» BRANO DI PARTENZA:
.....

“L’Arminuta” e l’Adriana sfidano il presente, in cerca di un futuro migliore

In Cinema

Sofia Fiore e Carlotta De Leonardis sono le giovanissime protagoniste del nuovo film di Giuseppe Bonito, dopo l’attimo debutto con “Pulce non c’é”. Ancora un ritratto familiare delicato e drammatico, che ruota intorno all’Arminuta, sfortunata 13enne che deve tornare alla povera famiglia d’origine dove troverà un’ancor più giovane alleata. Dal romanzo di Donatella di Pietrantonio, Premio Campiello 2017

1975, estate. La protagonista (Sofia Fiore) ha tredici anni e ha sempre vissuto al mare, in una bella casa, con una madre amorevole e un padre benestante. Senza preavviso, da un giorno all’altro, il suo mondo crolla: i suoi genitori, quelli che lei credeva i suoi genitori, la restituiscono alla sua vera famiglia, al posto da cui proviene: una casa miserabile, fratelli e sorelle accatastati come animali in due stanze senz’aria e senza luce. Insomma, si trova catapultata in un altro mondo, lontano dal mare e da quel benessere che per la piccola e media borghesia a metà degli anni Settanta era ormai condizione normale e condivisa, ma non nei piccoli centri del sud, nelle campagne abruzzesi dove il film e il bel libro di Donatella di Pietrantonio (vincitore nel 2017 del premio Campiello) sono ambientati.

.....

» COSA PRODURRE:
Ricopia alla lettera il brano sul film, tutto da "1975, estate. La" fino a "Campiello) sono ambientati." compreso. I record non hanno alcun ruolo in questo lavoro.

» DATI REGISTRATI:
.....

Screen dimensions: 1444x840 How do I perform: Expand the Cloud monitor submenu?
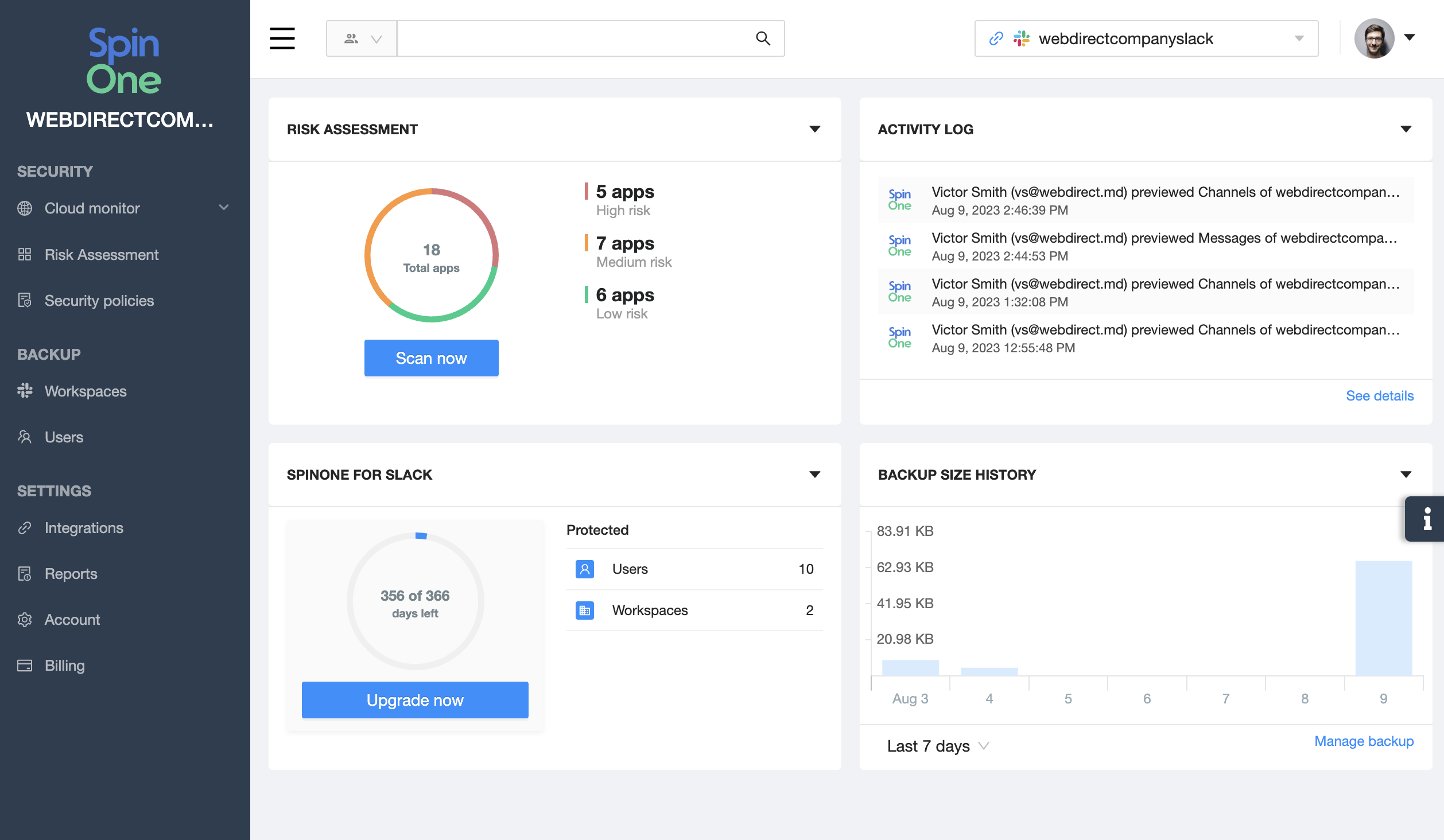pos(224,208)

.....

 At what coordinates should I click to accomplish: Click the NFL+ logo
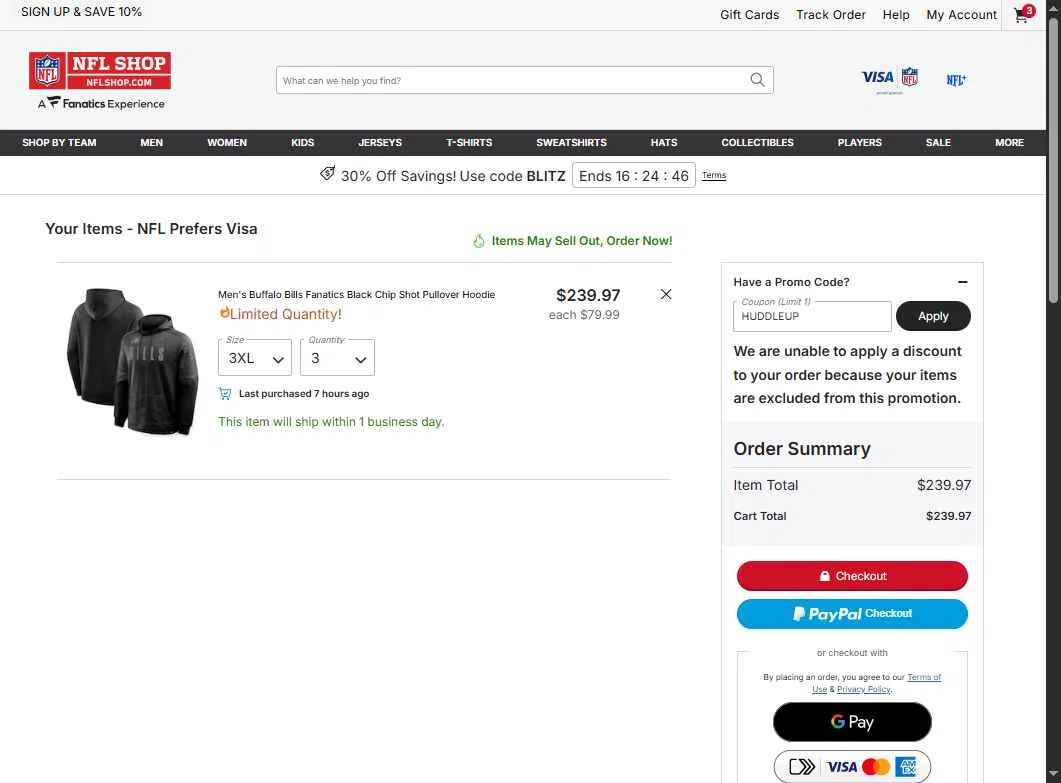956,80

.....

» SOLUZIONE:
1975, estate. La protagonista (Sofia Fiore) ha tredici anni e ha sempre vissuto al mare, in una bella casa, con una madre amorevole e un padre benestante. Senza preavviso, da un giorno all’altro, il suo mondo crolla: i suoi genitori, quelli che lei credeva i suoi genitori, la restituiscono alla sua vera famiglia, al posto da cui proviene: una casa miserabile, fratelli e sorelle accatastati come animali in due stanze senz’aria e senza luce. Insomma, si trova catapultata in un altro mondo, lontano dal mare e da quel benessere che per la piccola e media borghesia a metà degli anni Settanta era ormai condizione normale e condivisa, ma non nei piccoli centri del sud, nelle campagne abruzzesi dove il film e il bel libro di Donatella di Pietrantonio (vincitore nel 2017 del premio Campiello) sono ambientati.